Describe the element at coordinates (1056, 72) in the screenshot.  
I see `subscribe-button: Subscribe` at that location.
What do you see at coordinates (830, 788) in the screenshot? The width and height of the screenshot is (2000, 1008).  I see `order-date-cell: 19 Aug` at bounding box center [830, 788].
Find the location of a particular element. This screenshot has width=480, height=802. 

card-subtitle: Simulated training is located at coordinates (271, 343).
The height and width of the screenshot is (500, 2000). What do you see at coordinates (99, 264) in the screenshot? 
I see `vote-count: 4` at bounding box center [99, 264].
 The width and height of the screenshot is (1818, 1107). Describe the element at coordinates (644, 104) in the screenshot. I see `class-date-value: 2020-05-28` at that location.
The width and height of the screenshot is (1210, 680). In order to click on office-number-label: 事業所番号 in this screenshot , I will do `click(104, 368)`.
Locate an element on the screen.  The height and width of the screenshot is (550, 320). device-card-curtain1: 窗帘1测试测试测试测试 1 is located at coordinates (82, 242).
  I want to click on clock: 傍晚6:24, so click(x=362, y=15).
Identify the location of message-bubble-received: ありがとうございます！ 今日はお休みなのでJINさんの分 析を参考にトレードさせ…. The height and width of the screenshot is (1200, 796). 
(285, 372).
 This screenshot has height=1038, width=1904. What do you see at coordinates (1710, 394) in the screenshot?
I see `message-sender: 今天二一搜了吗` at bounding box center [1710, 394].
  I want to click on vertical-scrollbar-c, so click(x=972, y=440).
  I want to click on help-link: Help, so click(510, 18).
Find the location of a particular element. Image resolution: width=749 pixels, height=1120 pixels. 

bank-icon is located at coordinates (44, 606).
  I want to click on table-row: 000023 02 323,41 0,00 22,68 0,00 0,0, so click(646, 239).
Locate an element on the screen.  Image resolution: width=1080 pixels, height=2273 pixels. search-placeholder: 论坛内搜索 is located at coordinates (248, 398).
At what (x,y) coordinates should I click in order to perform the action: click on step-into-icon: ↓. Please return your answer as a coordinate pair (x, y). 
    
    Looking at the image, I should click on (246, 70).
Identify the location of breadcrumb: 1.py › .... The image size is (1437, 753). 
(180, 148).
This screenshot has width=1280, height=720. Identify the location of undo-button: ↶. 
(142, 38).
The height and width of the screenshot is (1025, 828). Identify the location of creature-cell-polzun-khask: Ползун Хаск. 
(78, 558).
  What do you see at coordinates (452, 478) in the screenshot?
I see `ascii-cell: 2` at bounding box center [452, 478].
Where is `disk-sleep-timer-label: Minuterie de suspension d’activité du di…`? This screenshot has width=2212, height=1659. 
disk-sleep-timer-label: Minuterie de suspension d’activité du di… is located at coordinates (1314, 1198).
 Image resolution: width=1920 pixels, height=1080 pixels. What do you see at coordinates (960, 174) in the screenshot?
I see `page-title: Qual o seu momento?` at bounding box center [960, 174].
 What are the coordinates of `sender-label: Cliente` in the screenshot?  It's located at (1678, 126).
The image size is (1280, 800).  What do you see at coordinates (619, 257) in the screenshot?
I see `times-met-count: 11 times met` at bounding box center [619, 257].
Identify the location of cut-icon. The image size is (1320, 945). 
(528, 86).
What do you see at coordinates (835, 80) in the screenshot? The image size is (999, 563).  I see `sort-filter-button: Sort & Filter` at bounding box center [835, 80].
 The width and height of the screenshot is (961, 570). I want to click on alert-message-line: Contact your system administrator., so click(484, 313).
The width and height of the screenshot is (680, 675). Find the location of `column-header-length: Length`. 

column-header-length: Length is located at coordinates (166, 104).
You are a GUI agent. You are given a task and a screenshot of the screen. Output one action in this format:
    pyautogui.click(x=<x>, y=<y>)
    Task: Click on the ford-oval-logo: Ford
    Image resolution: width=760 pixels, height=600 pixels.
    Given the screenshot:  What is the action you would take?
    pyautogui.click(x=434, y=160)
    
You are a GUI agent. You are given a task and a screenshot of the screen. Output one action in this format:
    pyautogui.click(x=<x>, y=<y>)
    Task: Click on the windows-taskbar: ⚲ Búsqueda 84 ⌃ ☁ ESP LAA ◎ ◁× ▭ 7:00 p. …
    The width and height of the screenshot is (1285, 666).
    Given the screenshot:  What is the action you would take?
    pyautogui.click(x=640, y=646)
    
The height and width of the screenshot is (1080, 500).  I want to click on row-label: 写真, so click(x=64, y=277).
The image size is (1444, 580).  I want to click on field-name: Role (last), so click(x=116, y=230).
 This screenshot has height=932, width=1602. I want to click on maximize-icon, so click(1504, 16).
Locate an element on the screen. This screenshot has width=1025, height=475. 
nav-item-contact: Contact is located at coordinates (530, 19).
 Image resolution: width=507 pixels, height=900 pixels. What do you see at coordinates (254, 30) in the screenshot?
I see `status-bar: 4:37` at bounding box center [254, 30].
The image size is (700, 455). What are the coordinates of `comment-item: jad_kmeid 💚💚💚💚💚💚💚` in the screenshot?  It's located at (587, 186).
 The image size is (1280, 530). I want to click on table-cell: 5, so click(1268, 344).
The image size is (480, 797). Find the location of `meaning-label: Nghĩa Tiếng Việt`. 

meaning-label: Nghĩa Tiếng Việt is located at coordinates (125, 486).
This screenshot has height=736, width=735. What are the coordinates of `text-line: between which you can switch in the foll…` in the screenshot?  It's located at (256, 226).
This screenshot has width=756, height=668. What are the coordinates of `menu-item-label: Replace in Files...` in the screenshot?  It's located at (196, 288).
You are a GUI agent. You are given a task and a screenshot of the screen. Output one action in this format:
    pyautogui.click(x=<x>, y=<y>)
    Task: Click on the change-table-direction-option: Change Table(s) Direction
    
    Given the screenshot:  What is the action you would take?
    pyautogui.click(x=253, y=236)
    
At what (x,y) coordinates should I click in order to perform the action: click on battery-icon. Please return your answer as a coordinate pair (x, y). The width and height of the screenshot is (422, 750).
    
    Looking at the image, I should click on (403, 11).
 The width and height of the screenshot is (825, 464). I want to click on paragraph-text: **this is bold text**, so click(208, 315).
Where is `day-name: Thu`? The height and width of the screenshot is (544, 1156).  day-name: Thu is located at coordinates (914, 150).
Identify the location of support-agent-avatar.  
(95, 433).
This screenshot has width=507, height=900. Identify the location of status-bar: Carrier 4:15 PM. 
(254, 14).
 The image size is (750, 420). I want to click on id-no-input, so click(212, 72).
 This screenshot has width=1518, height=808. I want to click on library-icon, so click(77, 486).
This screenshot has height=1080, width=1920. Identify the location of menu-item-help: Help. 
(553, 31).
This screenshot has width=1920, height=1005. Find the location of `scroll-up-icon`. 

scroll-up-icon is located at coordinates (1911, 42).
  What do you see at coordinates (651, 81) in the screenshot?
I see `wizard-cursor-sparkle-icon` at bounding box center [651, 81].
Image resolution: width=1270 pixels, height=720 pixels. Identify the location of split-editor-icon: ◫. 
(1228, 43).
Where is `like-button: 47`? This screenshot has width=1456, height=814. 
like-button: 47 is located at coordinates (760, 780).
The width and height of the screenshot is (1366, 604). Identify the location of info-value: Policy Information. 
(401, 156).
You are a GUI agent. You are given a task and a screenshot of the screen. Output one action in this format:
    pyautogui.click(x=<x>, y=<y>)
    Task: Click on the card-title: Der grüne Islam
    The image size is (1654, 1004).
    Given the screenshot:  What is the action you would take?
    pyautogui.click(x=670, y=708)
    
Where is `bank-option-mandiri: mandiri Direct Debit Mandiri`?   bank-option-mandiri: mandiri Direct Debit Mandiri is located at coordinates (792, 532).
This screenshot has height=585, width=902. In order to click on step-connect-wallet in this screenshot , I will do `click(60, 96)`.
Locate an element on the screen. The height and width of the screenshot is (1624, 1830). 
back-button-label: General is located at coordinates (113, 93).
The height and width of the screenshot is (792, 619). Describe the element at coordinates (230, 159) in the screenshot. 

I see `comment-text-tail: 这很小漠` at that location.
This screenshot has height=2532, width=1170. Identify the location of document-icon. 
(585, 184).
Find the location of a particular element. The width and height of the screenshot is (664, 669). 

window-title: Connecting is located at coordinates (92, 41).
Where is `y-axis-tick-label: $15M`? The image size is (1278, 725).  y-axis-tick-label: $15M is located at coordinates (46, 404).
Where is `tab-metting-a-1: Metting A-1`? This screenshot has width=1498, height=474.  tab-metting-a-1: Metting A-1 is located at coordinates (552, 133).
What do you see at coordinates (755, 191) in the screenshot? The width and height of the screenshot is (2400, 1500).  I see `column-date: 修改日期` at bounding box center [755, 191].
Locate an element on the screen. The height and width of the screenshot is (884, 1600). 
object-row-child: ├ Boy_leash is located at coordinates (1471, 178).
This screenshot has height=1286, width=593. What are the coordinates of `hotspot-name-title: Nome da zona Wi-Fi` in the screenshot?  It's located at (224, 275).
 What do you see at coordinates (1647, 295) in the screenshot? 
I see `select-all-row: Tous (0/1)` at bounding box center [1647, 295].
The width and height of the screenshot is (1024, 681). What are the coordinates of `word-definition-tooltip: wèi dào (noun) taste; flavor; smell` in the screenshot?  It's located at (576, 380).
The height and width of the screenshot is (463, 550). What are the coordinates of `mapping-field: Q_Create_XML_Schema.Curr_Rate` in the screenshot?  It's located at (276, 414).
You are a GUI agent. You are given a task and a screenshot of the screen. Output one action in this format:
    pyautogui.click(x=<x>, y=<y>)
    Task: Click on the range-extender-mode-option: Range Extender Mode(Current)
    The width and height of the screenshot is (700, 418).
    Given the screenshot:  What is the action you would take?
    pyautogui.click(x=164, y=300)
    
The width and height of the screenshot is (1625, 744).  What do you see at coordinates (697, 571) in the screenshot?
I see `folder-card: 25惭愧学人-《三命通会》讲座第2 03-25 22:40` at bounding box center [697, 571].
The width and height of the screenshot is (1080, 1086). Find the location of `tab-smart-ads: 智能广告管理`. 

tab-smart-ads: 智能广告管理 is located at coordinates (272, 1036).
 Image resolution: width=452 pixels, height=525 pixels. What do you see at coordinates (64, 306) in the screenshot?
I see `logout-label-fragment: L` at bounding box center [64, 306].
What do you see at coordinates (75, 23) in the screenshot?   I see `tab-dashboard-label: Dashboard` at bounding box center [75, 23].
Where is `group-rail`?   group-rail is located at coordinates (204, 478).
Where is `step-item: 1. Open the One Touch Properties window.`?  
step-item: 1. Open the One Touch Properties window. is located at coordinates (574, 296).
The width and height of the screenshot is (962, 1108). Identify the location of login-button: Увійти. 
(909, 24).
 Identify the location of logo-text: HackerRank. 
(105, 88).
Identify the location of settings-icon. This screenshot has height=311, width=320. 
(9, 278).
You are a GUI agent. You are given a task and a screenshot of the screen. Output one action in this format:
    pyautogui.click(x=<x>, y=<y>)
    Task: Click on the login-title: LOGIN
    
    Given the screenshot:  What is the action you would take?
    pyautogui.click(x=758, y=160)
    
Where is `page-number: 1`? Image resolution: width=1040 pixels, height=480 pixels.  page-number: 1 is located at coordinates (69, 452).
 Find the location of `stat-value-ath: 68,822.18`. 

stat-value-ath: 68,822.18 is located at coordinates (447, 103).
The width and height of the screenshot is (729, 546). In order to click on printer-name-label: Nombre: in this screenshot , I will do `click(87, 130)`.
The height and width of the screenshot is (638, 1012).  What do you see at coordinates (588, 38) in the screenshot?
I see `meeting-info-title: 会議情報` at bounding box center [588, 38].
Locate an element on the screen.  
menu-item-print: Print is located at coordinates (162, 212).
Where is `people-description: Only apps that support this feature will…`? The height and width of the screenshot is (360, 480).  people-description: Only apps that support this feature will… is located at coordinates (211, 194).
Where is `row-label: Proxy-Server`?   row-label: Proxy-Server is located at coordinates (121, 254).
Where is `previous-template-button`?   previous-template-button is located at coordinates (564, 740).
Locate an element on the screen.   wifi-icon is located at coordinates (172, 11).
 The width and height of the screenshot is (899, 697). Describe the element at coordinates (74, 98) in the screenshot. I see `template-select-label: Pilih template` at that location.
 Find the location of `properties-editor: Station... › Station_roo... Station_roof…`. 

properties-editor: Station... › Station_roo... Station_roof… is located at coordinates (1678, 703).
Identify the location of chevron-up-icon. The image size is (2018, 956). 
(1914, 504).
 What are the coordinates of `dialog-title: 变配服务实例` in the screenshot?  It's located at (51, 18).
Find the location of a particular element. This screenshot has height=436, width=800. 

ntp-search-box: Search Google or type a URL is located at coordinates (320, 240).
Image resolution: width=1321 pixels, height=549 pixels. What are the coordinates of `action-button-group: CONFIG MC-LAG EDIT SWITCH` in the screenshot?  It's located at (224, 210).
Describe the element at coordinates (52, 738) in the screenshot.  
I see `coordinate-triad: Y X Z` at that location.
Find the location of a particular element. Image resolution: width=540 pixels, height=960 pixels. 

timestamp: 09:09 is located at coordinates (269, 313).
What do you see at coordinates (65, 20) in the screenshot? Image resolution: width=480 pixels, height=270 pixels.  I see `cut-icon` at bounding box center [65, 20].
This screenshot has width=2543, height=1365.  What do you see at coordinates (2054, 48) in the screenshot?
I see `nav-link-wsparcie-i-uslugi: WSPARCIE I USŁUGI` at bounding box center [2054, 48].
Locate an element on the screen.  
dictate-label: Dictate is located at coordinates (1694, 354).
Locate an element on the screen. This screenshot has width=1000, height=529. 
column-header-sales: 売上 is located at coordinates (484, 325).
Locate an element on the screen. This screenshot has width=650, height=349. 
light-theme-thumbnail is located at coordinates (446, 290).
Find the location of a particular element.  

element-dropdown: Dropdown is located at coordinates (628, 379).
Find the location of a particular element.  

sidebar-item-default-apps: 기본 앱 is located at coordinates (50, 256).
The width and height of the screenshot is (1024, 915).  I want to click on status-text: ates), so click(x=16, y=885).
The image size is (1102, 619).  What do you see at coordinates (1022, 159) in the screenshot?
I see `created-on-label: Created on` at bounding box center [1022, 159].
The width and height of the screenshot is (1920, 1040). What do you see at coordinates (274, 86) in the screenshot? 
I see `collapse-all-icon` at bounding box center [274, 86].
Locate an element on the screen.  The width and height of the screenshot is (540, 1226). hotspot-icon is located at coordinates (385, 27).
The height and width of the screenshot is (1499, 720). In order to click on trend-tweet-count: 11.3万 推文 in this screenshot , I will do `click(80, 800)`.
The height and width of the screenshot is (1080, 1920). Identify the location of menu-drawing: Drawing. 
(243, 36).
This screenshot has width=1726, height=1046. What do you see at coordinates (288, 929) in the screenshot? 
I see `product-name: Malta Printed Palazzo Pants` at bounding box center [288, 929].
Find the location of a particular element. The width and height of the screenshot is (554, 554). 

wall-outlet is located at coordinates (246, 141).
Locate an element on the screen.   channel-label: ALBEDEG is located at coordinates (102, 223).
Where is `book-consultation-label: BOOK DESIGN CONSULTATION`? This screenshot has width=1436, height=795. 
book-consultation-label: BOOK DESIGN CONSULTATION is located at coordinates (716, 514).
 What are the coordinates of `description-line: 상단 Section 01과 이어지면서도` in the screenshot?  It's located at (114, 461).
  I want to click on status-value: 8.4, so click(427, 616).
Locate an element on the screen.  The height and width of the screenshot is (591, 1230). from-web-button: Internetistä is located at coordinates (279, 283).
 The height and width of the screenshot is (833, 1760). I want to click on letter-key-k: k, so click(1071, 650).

• • • •

### WHAT IS REQUIRED
Substitute "Find an element on the screen" for "Locate an element on the screen" in the rows from the line with "The width and height of the screenshot is (1920, 1040)." through the last row, and write those lines out with nothing else changed.

### ANSWER FOR THIS EXERCISE
The width and height of the screenshot is (1920, 1040). What do you see at coordinates (274, 86) in the screenshot? 
I see `collapse-all-icon` at bounding box center [274, 86].
Find an element on the screen.  The width and height of the screenshot is (540, 1226). hotspot-icon is located at coordinates (385, 27).
The height and width of the screenshot is (1499, 720). In order to click on trend-tweet-count: 11.3万 推文 in this screenshot , I will do `click(80, 800)`.
The height and width of the screenshot is (1080, 1920). Identify the location of menu-drawing: Drawing. 
(243, 36).
This screenshot has width=1726, height=1046. What do you see at coordinates (288, 929) in the screenshot? 
I see `product-name: Malta Printed Palazzo Pants` at bounding box center [288, 929].
Find the location of a particular element. The width and height of the screenshot is (554, 554). 

wall-outlet is located at coordinates (246, 141).
Find an element on the screen.   channel-label: ALBEDEG is located at coordinates (102, 223).
Where is `book-consultation-label: BOOK DESIGN CONSULTATION`? This screenshot has width=1436, height=795. 
book-consultation-label: BOOK DESIGN CONSULTATION is located at coordinates (716, 514).
 What are the coordinates of `description-line: 상단 Section 01과 이어지면서도` in the screenshot?  It's located at (114, 461).
  I want to click on status-value: 8.4, so click(427, 616).
Find an element on the screen.  The height and width of the screenshot is (591, 1230). from-web-button: Internetistä is located at coordinates (279, 283).
 The height and width of the screenshot is (833, 1760). I want to click on letter-key-k: k, so click(1071, 650).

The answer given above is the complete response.